Homéostasie et plasticité développementales utilisent-elles des processus communs ? Si c’est le cas, quelles peuvent en être les conséquences dans un environnement fluctuant ? Quels sont les facteurs de l’environnement qui les perturbent ? sont les questions qui animeront notre recherche future.

Collaborations

  • Dr. Vincent Debat, UMR7205 Institut de Systématique, Evolution, Biodiversité (ISYEB) MNHN, Paris - Control of developmental noise, geometric morphometrics.
  • Dr. Bart Deplancke, EPFL, Lausanne, Suisse - Identification of direct regulators of tan using automated yeast simple hybrid.
  • Pr. Stéphane Le Crom, Genomic Paris Centre, ENS, Paris - Transcriptomic and epigenomic analyses. 
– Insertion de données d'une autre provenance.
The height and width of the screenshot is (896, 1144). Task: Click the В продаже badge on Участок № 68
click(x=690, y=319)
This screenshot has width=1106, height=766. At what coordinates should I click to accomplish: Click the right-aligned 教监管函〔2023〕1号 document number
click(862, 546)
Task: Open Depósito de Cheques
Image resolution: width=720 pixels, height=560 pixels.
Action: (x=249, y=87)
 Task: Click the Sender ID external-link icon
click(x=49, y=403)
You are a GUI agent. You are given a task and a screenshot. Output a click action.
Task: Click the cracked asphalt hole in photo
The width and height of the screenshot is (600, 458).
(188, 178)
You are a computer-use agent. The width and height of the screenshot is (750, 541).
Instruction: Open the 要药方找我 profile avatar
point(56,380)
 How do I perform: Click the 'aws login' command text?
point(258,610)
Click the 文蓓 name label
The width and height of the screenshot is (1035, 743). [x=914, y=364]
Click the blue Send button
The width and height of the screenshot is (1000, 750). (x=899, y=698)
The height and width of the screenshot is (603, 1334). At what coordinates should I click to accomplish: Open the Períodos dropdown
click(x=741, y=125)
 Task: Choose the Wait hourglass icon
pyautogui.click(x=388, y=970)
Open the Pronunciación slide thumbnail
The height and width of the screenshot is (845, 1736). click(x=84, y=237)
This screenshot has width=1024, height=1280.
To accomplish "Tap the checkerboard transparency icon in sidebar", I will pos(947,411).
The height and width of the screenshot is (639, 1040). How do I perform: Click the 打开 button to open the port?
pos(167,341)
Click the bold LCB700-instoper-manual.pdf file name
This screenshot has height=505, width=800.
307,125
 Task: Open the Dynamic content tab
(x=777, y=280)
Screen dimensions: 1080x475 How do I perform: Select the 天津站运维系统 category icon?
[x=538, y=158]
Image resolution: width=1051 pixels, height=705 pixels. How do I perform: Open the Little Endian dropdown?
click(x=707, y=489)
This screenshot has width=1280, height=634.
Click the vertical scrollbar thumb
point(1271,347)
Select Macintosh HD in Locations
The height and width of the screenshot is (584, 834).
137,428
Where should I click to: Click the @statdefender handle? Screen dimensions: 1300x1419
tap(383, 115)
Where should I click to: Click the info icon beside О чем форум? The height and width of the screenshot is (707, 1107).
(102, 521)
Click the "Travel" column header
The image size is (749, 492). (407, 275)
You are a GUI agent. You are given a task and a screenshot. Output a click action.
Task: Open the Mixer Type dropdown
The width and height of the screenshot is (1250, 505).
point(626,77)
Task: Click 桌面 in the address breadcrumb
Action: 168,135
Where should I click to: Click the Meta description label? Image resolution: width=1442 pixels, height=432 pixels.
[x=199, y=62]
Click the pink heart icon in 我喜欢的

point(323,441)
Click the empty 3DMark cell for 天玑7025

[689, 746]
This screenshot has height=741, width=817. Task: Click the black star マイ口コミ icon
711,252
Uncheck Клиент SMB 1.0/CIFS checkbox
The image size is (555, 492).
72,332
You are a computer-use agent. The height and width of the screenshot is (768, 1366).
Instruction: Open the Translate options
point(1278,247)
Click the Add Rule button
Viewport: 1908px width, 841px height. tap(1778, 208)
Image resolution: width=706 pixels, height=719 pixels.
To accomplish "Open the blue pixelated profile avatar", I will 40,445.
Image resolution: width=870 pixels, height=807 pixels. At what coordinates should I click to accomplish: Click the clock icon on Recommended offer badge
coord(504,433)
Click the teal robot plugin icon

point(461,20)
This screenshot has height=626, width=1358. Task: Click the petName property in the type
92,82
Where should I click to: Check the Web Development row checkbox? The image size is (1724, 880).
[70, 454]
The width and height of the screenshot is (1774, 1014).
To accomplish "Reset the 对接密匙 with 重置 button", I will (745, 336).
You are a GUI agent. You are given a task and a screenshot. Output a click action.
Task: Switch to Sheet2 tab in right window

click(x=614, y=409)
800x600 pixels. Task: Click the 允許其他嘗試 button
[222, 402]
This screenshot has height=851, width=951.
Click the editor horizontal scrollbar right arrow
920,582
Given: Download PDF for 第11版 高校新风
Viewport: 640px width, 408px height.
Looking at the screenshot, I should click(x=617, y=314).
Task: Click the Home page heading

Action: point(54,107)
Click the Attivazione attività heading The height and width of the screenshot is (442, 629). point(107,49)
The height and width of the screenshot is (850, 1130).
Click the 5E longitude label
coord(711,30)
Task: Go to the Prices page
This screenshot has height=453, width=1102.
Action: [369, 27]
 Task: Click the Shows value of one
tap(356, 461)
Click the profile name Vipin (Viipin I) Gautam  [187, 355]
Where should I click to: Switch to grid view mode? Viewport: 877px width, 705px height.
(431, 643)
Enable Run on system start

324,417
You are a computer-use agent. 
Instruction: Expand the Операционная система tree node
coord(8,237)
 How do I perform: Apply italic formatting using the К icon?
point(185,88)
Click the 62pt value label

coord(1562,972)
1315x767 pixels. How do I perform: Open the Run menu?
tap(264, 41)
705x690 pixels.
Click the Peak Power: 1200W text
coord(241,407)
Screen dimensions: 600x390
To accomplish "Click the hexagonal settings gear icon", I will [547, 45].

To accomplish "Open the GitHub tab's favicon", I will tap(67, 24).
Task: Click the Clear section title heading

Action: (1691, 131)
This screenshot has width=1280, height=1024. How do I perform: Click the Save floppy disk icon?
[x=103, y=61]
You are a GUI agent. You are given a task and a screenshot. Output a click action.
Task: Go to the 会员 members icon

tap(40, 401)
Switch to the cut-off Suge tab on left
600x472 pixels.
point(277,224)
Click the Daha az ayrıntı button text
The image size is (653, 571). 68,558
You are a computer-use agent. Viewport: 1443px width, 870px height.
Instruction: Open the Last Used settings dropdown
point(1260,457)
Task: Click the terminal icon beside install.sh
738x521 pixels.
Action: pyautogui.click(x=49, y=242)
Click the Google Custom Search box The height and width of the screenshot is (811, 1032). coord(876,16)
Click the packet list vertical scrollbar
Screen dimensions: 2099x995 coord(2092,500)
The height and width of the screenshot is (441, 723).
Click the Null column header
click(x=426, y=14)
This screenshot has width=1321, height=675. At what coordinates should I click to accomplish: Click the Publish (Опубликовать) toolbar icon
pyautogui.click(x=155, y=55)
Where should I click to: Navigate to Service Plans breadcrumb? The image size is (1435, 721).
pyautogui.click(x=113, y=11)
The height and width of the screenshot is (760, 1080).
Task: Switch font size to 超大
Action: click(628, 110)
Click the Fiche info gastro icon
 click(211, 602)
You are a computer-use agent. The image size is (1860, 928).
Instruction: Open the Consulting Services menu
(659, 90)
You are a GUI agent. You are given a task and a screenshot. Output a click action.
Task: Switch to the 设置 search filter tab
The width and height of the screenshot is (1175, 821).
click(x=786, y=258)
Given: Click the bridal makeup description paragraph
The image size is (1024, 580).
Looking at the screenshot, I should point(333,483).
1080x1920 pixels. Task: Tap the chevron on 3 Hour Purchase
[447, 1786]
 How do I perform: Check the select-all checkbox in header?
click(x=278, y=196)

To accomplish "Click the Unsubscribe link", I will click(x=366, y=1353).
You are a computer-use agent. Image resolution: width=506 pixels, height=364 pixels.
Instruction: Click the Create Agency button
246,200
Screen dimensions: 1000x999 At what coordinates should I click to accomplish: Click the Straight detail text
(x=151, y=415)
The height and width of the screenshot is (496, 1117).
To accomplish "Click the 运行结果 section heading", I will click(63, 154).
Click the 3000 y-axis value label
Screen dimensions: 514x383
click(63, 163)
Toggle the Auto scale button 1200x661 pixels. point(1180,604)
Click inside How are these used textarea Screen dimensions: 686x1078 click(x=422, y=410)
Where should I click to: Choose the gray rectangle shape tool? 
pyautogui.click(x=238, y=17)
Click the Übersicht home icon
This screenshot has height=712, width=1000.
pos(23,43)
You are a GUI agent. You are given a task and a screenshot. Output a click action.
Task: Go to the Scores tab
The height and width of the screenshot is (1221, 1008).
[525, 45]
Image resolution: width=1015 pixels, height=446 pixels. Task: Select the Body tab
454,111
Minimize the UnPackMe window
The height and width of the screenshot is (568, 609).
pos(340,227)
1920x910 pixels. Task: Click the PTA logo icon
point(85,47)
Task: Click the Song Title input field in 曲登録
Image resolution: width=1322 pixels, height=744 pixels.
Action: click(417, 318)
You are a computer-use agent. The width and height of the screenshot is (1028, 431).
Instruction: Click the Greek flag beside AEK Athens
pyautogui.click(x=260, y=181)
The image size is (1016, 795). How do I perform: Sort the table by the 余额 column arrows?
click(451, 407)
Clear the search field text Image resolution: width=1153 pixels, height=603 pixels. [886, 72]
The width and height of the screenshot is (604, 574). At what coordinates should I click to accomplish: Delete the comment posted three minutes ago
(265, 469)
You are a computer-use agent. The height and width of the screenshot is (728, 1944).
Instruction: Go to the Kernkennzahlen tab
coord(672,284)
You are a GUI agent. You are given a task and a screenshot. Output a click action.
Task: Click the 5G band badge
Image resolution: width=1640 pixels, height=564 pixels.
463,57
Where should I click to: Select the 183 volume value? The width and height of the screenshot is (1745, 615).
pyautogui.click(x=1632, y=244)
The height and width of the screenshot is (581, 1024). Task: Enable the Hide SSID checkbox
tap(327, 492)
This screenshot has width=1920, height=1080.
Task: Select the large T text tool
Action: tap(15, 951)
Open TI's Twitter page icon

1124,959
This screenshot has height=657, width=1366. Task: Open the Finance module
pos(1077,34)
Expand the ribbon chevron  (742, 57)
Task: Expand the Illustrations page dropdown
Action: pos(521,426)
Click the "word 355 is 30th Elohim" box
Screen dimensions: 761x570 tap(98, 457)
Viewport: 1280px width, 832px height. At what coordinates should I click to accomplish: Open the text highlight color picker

  • Pr. Bruno Lemaître, EPFL, Lausanne, Suisse - Pigmentation and immunity.
  • Dr. Raphaël Margueron, UMR3215 Developmental Biology and Genetics, Institut Curie, Paris – The Drosophila RPL12 methyltransferase.
  • Dr. Christian Schlötterer (Vetmeduni, Vienna, Austria): Natural variation for pigmentation.
  • Pr. Hédi Soula, Centre de Recherche des Cordeliers, UPMC – Modeling pigmentation gene networks.